Ricordo distintamente quando ascoltai Mr. Simpatia per la prima volta. Ero in macchina con Ario, che il rap lo sopportava come io sopporto l’architettura modernista. Mi disse che aveva un disco che gli piaceva un sacco “anche se è la vostra musica sfigata”. Non furono dei rapper a farmelo conoscere, ma una persona qualunque. E appena ascoltai la prima strofa della prima canzone capii perché. Il bello del coraggio è che ti lascia allibito. Ti paralizza, anche se sei un avversario. Quando sei davanti a un atto di coraggio vero, puro, onesto, non puoi fare a meno di restare immobilizzato.
Dire che Mr. Simpatia cambiò il mondo del rap è una barzelletta da tanto è riduttivo. Fabri Fibra nuclearizzò il mondo del rap.
Dopo di lui niente rimase più lo stesso. Prima c’erano quelli col rap “impegnato” e quelli col rap “politicizzato”, ma chiunque facesse qualcosa che ambiva al divertimento o all’anima di una persona normale, italiana, veniva lapidato perché commerciale. Vendere era un reato imperdonabile nel mondo del rap anni ’90, così come portare strumentisti veri. Era una sorta di tacito patto d’ipocrisia e di mediocrità; io non oso niente, tu non osi niente e fluttuiamo scopiazzando gli americani raccontandoci che pure noi siamo poveri e viviamo nel ghetto, pure se la mamma ci cucina le tagliatelle.
Fibra conosceva bene questo meccanismo.
Sì, era dotato di un enorme talento e Uomini di mare ne era una perfetta rappresentazione, ma nessun disco rap di quel tipo avrebbe potuto arrivare al grande pubblico. Quando uscì Mr.Simpatia l’intera sfera hip hop rimase paralizzata. Era un disco che grondava umanità, realtà, paura, rabbia, rancore e quell’ironia tipica nostra che ci permette d’ascoltarlo. Chiunque dopo tre rime diceva “cazzo, questo sta male davvero, ma ci sono dei momenti in cui anch’io sono stato in queste condizioni”. Ascoltarlo era oltre la psicanalisi, era un viaggio dentro le nostre crisi, le nostre mancanze, i nostri eccessi, la nostra umanità.
Qualsiasi altra cosa fatta dall’hip hop, incluso il celebratissimo “Quelli che benpensano”, era polvere.
Perché a Fibra non interessava dire che era figo, non interessava giudicare la società dall’alto di non si sa cosa, non aveva pretese di fare il disco dell’anno: voleva solo dire che stava male e che gli stavano tutti sul cazzo in un ambiente che pareva la casa di Savonarola.

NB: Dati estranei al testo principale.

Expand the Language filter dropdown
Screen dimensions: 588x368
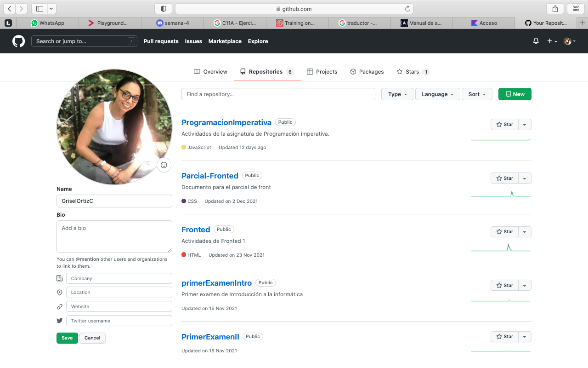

Ambiente che tentò di reagire accusandolo, sfottendolo, criticandolo più o meno con la stessa potenza di una zanzara contro il cruscotto di un SR-71.
Poi Fibra firmò con l’Universal e diventò altro, spalancando le porte a tutti quelli che volevano fare qualcosa ma non ne avevano il coraggio. E soprattutto, al pubblico che adorava certe cose, ma non aveva il coraggio di ammetterlo.
Fibra sapeva che si stava suicidando, per questo nella copertina del disco c’è lui dopo che s’è sparato in testa. Questo non è meritorio, è solo triste. Ma fece una cosa che nessuno intenzionato a vivere avrebbe mai osato pensare: sì, io m’ammazzo, ma ammazzo anche tutti i nostri nemici con me. Questo le persone comuni non lo capirono, ma gli addetti ai lavori sì.
È grazie a Fibra che oggi abbiamo il rap in radio e oggi vendere, da rapper, è normale e accettabilissimo. Quando arriva l’ondata di censura e ogni cosa viene castrata, la pressione sale fino all’esplosione che libera tutti, anche quelli che contribuivano ad aumentarla, perché in realtà non piaceva manco a loro.
Quindi non preoccupatevi per questo crescendo di censura, politicamente corretto, processi di piazza, limitazioni di libertà di espressione: lì fuori c’è un Fabri Fibra che fa sul serio.